For the purposes of my problem, there are two ways of defining "Cartesian" axes for the coordinates. One way is to let the radius retain its role as the radius of a sphere, and let x and y become the lengths of arcs defined by the azimuthal and polar angles on that sphere (for example, y = polar angle * radius, 'z'). The other way is the "normal" way of thinking of a spherical to Cartesian conversion, in which, for example, z = radius * cos(90 - polar angle). I'm running my nearest-neighbor tests in Python using scipy.cKDTree:

import numpy as np
from scipy.spatial import cKDTree

# input coordinates
azimuthdeg = np.array([169.322, 169.291, 169.339])
polardeg = np.array([24.63, 25.84, 25.43])
radius=np.array([6741,6739,6688])

# find nearest neighbors (using arc definition of x,y, and z).
Z = radius # using cz includes peculiar motions
X = 2.*np.pi * Z * azimuthdeg * np.cos(np.pi*polardeg/180.) / 360.
Y = 2.*np.pi * Z * polardeg / 360.

# find 3D neighbors with Z_Mpc
coords = np.array([X, Y, Z]).T
kdt = cKDTree(coords)
neighbordist, neighbori = kdt.query(coords, k=2)
neighbordist = neighbordist[:,1] # ignore self-match
neighbori = neighbori[:,1] # ignore self-match


print(neighbori, neighbordist)

# first nearest neighbors (using cartesian definiton of x,y,z).
phi = azimuthdeg * np.pi/180.
theta = np.pi/2. - polardeg*np.pi/180.
X = radius * np.sin(theta)*np.cos(phi)
Y = radius * np.sin(theta)*np.sin(phi)
Z = radius * np.cos(theta)

# find 3D neighbors with Z_Mpc
coords = np.array([X, Y, Z]).T
kdt = cKDTree(coords)
neighbordist, neighbori = kdt.query(coords, k=2)
neighbordist = neighbordist[:,1] # ignore self-match
neighbori = neighbori[:,1] # ignore self-match

print(neighbori, neighbordist)

which returns the output:

[1 2 1] [235.24968796 111.51791663 111.51791663]
[2 2 1] [107.70996224  70.24660993  70.24660993]

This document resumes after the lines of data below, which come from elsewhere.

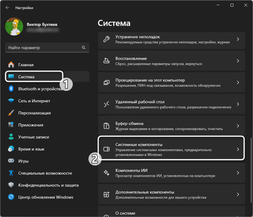The height and width of the screenshot is (217, 253).
Task: Click the Игры gamepad icon
Action: click(x=11, y=161)

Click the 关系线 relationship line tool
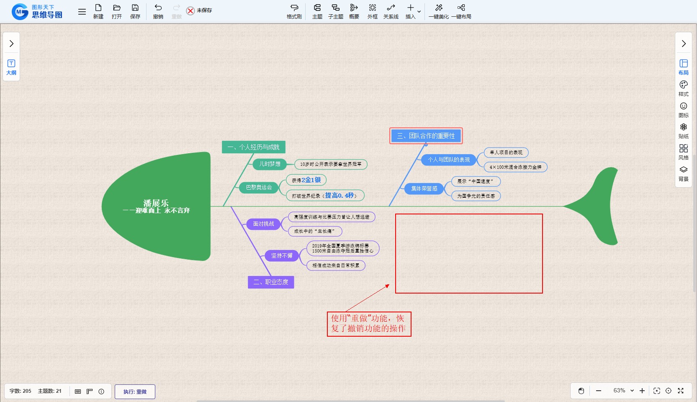391,11
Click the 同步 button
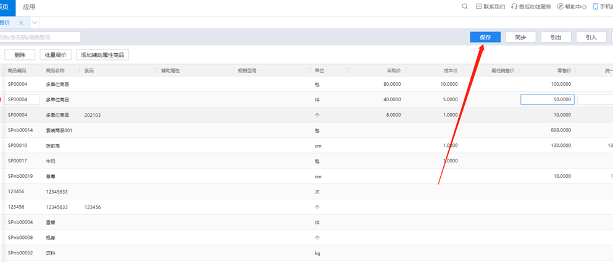 point(520,37)
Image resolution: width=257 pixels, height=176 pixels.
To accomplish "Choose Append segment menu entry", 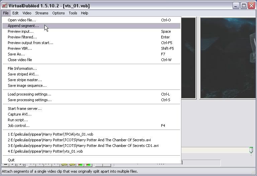I will click(x=23, y=26).
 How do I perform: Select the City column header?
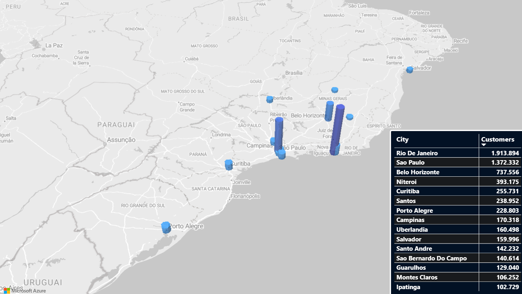402,140
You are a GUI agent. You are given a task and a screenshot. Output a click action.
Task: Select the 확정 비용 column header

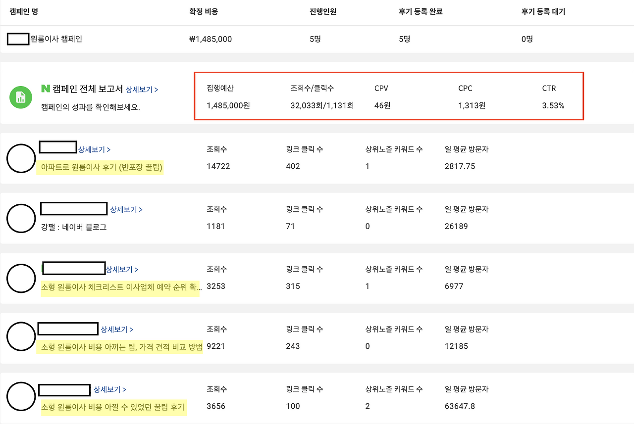[202, 11]
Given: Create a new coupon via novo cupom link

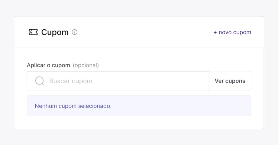Looking at the screenshot, I should point(232,32).
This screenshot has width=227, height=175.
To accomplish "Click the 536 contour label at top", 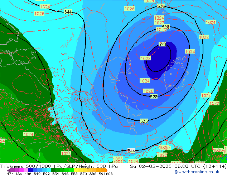I will coord(161,6).
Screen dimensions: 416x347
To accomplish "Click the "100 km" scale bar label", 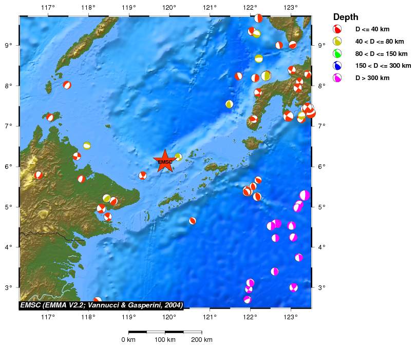I will (x=164, y=340).
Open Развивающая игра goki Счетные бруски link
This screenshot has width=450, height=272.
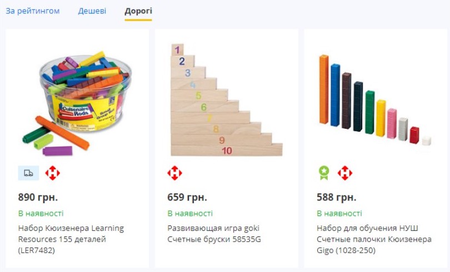pos(214,234)
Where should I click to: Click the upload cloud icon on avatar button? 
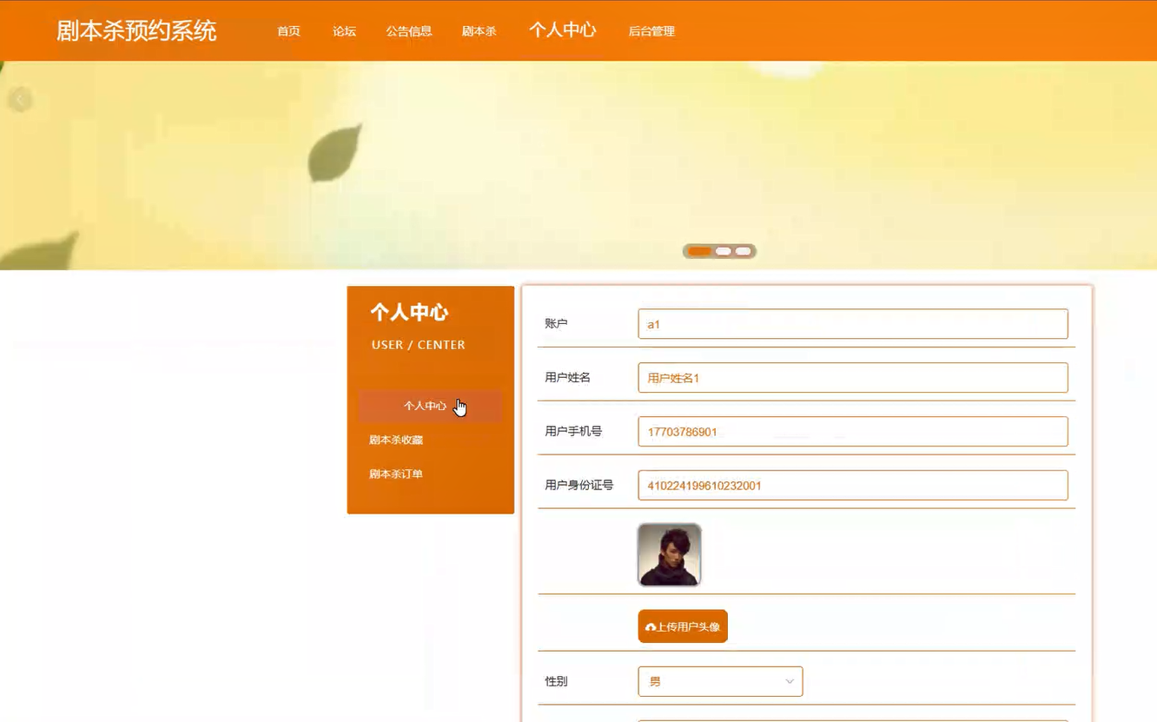tap(651, 627)
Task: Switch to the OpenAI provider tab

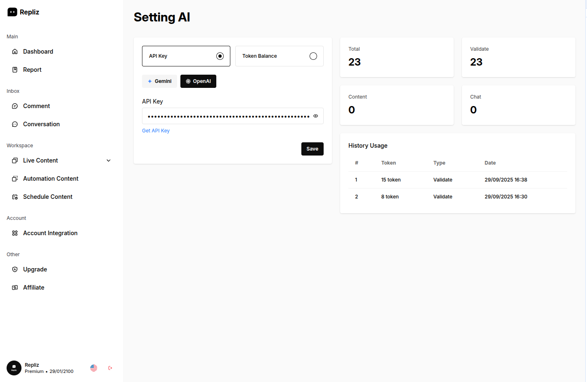Action: coord(198,81)
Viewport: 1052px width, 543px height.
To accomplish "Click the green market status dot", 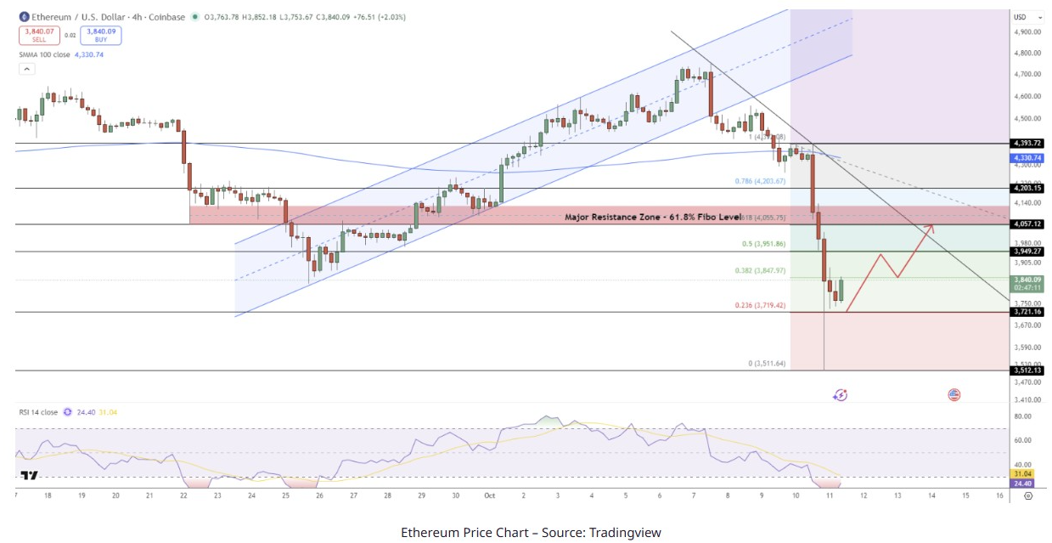I will click(196, 16).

Why are the identified nearest-neighbors different for the two ways of defining coordinates? (and the NN distances?) While I realize that the first definition is quasi-spherical, the angles subtended these three points on the sphere is about ~1 degree, well within the small-angle approximation, where I believe Euclidean geometry should be approximately correct on this small subsurface.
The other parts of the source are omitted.